The extension of 836 for a 15-mile curve west and then into South Dade – an extension to be funded not by taxpayers but by tollpayers on five roadways run by the state-authorized Miami-Dade Expressway Authority – seems like a godsend to weary motorists who drive two hours or more to downtown Miami jobs.
Unlike the county’s Transportation Planning Organization and the county itself, the expressway authority says it has revenues to repay borrowing and interest to be able to build the expressway, easing the pressure of daily traffic growth until – and if – rail can push into that area and cash can be found to operate that transit at capacity.
But a county commission committee voted 3-2 last week against allowing the expressway authority to go ahead because some of the road would be west of the Urban Development Boundary that denies intense developments in environmentally sensitive areas.
While the highway itself wouldn’t push the boundary west, environmentalists and others worry that if the roadway was there, commissioners wouldn’t resist pressures to then bend the development boundary to allow intense uses where they don’t belong.
That legitimate concern must not be the final word.
If the majority of 13 commissioners vote against extending an expressway that everyone realizes is vital to this county, they will be saying that they and their colleagues wouldn’t have enough self-control to resist lobbyists who would entreat them to push urban development into ecologically sensitive areas around a new expressway.
That puts the burden on commissioners not to deny vital transportation yet to bar unwarranted development.
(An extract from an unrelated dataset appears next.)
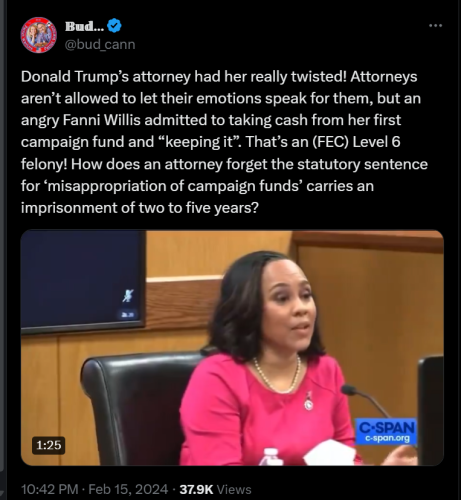
Task: Play the C-SPAN courtroom video
Action: point(232,348)
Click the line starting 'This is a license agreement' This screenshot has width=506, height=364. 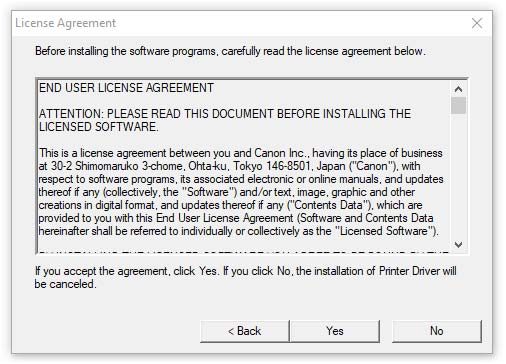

Don’t commissioners think they can muster that strength?
The mayor thus is right to ask them to reconsider and allow an expressway that could in fact do minimal damage in spots in order to make hundreds of thousands of lives better every day by speeding traffic not only on the extension of 836 but, by removing tens of thousands of cars, easing travel on the Palmetto Expressway and South Dixie Highway as well.
It’s a tradeoff. An expressway, no matter how carefully built, as it must be, is not pristine nature. And if we hadn’t developed this county far from the urban core as we have, our natural environment would no doubt be better than it is today.
But not using offered toll money – again, at no cost to anyone but expressway users – to begin today to alleviate rapidly worsening congestion because we would rather wait until we can find enough money and a non-existent right-of-way to build a rail line is a bad bargain, even if nature might be left a bit greener.
Even if we could afford rail, we’d have to find other money to run it. Note that this month the county cut bus and rail runs by $24 million because it vastly overestimated fare income. So where is the source to keep new rail running even if we could build it?
Like the three commissioners who voted against the gift highway, we’d prefer rail. It’s better ecologically. Unfortunately, we don’t have money to build it or operate it and there’s no timetable for when we will find the money.
County officials must continue pushing for six rail corridors that would give the county a complete transit network. It’s vital.
But even if rail linked West Kendall to downtown Miami today, we’d still need the proposed expressway, just as we need Dixie Highway running parallel to Metrorail from Dadeland to downtown today. Rail and cars are not mutually exclusive.
Truth is, we need every bit of mobility as soon as we can get it.
So Mayor Giménez is on the mark in supporting an expressway extension – one funded outside of the county’s budget – even as he supports both the SMART plan for mass transit and preservation of our ecological patrimony.
Effective governing requires hard choices to balance competing interests. The extension west and then south of 836 is guaranteed to improve hundreds of thousands of lives and become an economic engine in southwest Miami-Dade without doing untoward harm in other ways.
The mayor will run afoul of absolutists pushing for only mass transit and others who say any environmental impact is unthinkable.
His position, however, requires the wisdom and courage to find middle roads that provide the most collective benefit while doing the least harm. An 836 extension funded by the expressway authority wins on both scores.